• _DOCUMENT_:

**********

If $K$ is a power of 2, the finite Fourier transform (32) can be obtained
quite rapidly when the computations are arranged in a certain way, and so can the
inverse transform (determining the $w$'s from the $\A w$'s). This
property of Fourier transforms was exploited by V.
Strassen in 1968, who discovered how to multiply large numbers faster
than was possible under all previously known schemes.
He and A. Sch\"onhage later refined the method and published improved
procedures in {\sl Computing \bf 7} (1971), 281--292. In order to understand their
approach to the problem, let us first take a look at the mechanism of fast
Fourier transforms.

Given a sequence of $K=2↑k$ complex numbers $(u↓0,\ldotss,u↓{K-1})$, and given
 the complex
number$$\omega=\exp(2πi/K),$$ the sequence $(\A u↓0,\ldotss,\A u↓{K-1})$ defined in
(32) can be calculated rapidly by carrying out the following scheme.\xskip(In these
formulas the parameters $s↓j$ and $t↓j$ are either 0 or 1, so that each ``pass''
represents $2↑k$ computations.)

\yyskip\noindent Pass 0.\xskip Let $A↑{[0]}(t↓{k-1},
\ldotss , t↓0) = u↓t$, where $t = (t↓{k-1} \ldotsm t↓0)↓2$.

\yskip\noindent Pass 1.\xskip Set $A↑{[1]}(s↓{k-1},t↓{k-2}, \ldotss , t↓0)←$

\penalty1000\vskip2pt
\hbox to size{\hfill$ A↑{[0]}(0, t↓{k-2}, \ldotss , t↓0) +
\omega ↑{(s↓{k-1}0\ldotsm0)↓2} \cdot A↑{[0]}(1, t↓{k-2}, \ldotss
, t↓0)$.}

\yskip\noindent Pass 2.\xskip Set $A↑{[2]}(s↓{k-1},
s↓{k-2}, t↓{k-3}, \ldotss , t↓0)←$

\penalty1000\vskip2pt
\hbox to size{\hfill$ A↑{[1]}(s↓{k-1}, 0, t↓{k-3}, \ldotss
, t↓0) + \omega ↑{(s↓{k-2}s↓{k-1}0 \ldotsm 0)↓2} \cdot A↑{[1]}(s↓{k-1},
1, t↓{k-3}, \ldotss , t↓0)$.}

\yskip$\ldots$

\yskip\noindent Pass $k$.\xskip Set $A↑{[k]}(s↓{k-1},
\ldotss , s↓1, s↓0)←$

\penalty1000\vskip2pt
\hbox to size{\hfill$ A↑{[k-1]}(s↓{k-1}, \ldotss , s↓1, 0)

**********

• _GIVEN INFORMATION_:

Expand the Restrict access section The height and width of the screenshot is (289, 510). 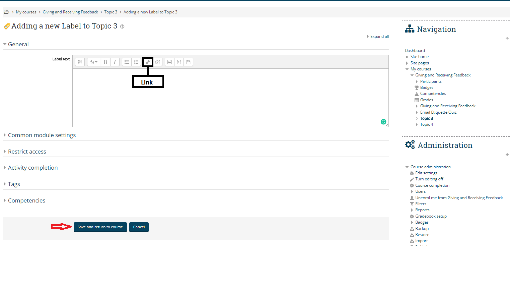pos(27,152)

**********

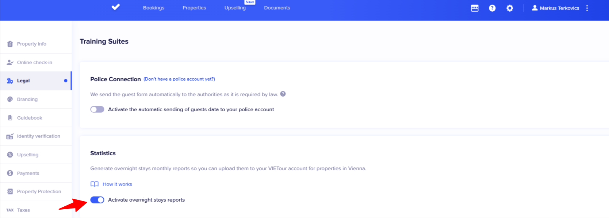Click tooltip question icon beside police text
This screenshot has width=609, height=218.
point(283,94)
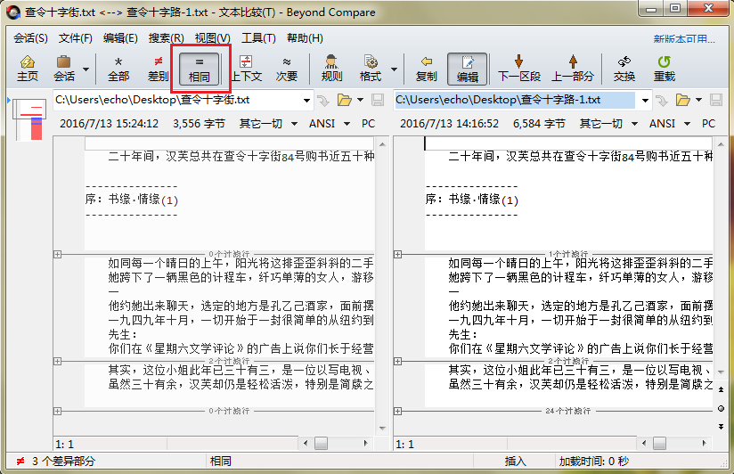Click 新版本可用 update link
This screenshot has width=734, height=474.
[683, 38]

**********

• _THE PROBLEM_: Continue the passage on fast Fourier transforms from the point at which it stops. The material placed after the passage is separate from it and unrelated to it.

• _EXERCISE RESULT_:
+ \omega ↑{(s↓0s↓1 \ldotsm s↓{k-1})↓2} \cdot A↑{[k-1]}(s↓{k-1},
\ldotss , s↓1, 1)$.}

\yyskip\noindent It is fairly easy to prove by induction that
we have
$$\twoline{A↑{[j]}(s↓{k-1}, \ldotss , s↓{k-j}, t↓{k-j-1}, \ldotss
, t↓0)}{7pt}{\null=\chop to 9pt{\sum ↓{0≤t↓{k-1}, \ldotss , t↓{k-j}≤1}\omega
↑{(s↓0s↓1 \ldotsm s↓{k-1})↓2 \cdot (t↓{k-1} \ldotsm t↓{k-j}0 \ldotsm
0)↓2}\, u↓t,\qquad(33)\hskip-1em}}$$
so that
$$A↑{[k]}(s↓{k-1}, \ldotss , s↓1, s↓0) = {\A u}↓s,\qquad
\hbox{where $s = (s↓0s↓1 \ldotsm s↓{k-1})↓2$.}\eqno(34)$$
(Note the reversed order of the binary digits in
$s$. For further discussion of transforms such as this, see
Section 4.6.4.)

\penalty-200 % good place for a break (March 7, 1979)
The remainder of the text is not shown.